- _INFORMATION GIVEN_

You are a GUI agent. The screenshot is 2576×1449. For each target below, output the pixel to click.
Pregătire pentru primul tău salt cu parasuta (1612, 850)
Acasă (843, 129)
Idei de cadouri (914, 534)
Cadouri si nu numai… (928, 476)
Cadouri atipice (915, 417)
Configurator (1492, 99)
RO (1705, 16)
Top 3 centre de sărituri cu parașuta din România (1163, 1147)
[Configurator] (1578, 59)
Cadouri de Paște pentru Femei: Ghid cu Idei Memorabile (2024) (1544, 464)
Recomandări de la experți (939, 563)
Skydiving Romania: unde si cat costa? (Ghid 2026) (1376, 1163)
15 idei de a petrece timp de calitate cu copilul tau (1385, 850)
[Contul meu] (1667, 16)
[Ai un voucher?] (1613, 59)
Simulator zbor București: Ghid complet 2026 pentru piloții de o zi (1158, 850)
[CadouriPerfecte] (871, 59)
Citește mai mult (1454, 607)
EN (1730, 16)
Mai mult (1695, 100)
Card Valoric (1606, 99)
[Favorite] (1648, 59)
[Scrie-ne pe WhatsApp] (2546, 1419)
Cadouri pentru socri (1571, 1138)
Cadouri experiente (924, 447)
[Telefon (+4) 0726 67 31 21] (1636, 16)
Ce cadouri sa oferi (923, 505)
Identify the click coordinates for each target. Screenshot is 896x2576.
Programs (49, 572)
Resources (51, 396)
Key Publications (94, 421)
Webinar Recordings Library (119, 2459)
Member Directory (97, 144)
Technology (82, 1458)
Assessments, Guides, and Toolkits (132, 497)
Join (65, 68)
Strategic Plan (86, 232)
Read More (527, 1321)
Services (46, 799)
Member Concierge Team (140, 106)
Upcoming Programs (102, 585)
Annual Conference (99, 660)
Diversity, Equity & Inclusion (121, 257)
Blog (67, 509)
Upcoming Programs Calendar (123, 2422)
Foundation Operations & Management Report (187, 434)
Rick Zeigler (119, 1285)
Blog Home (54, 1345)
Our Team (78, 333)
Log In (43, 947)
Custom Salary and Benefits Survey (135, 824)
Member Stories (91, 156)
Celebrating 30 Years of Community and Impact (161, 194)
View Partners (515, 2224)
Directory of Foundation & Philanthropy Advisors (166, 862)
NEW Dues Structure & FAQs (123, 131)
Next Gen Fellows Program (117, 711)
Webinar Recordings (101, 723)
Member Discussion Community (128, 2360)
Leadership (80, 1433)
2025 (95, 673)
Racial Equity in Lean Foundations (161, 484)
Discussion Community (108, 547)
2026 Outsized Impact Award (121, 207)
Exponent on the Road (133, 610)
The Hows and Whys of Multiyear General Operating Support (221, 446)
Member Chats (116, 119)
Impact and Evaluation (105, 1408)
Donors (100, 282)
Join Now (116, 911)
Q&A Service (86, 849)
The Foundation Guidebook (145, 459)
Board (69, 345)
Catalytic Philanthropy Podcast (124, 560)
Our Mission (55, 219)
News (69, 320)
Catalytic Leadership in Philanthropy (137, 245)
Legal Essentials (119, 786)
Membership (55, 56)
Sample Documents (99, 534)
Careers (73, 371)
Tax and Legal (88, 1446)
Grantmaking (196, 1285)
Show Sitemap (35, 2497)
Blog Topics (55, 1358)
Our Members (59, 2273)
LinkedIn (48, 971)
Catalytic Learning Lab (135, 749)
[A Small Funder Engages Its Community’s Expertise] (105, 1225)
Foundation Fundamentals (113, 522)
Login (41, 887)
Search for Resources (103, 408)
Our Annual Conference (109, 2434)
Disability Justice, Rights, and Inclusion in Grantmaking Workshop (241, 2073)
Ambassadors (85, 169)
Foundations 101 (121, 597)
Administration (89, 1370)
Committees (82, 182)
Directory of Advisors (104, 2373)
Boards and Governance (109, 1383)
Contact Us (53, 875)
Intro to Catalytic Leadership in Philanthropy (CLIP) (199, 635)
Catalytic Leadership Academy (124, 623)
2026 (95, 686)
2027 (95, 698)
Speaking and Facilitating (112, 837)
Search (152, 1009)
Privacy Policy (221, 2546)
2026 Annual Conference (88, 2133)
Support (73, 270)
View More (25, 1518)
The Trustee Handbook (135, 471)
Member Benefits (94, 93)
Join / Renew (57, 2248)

- _WHAT IS BEING ASKED_
Please output only the lines from the first line of the entries through the line with "Cadouri experiente (924, 447)", both included, exactly as written.

- _SOLUTION BELOW_
You are a GUI agent. The screenshot is 2576×1449. For each target below, output the pixel to click.
Pregătire pentru primul tău salt cu parasuta (1612, 850)
Acasă (843, 129)
Idei de cadouri (914, 534)
Cadouri si nu numai… (928, 476)
Cadouri atipice (915, 417)
Configurator (1492, 99)
RO (1705, 16)
Top 3 centre de sărituri cu parașuta din România (1163, 1147)
[Configurator] (1578, 59)
Cadouri de Paște pentru Femei: Ghid cu Idei Memorabile (2024) (1544, 464)
Recomandări de la experți (939, 563)
Skydiving Romania: unde si cat costa? (Ghid 2026) (1376, 1163)
15 idei de a petrece timp de calitate cu copilul tau (1385, 850)
[Contul meu] (1667, 16)
[Ai un voucher?] (1613, 59)
Simulator zbor București: Ghid complet 2026 pentru piloții de o zi (1158, 850)
[CadouriPerfecte] (871, 59)
Citește mai mult (1454, 607)
EN (1730, 16)
Mai mult (1695, 100)
Card Valoric (1606, 99)
[Favorite] (1648, 59)
[Scrie-ne pe WhatsApp] (2546, 1419)
Cadouri pentru socri (1571, 1138)
Cadouri experiente (924, 447)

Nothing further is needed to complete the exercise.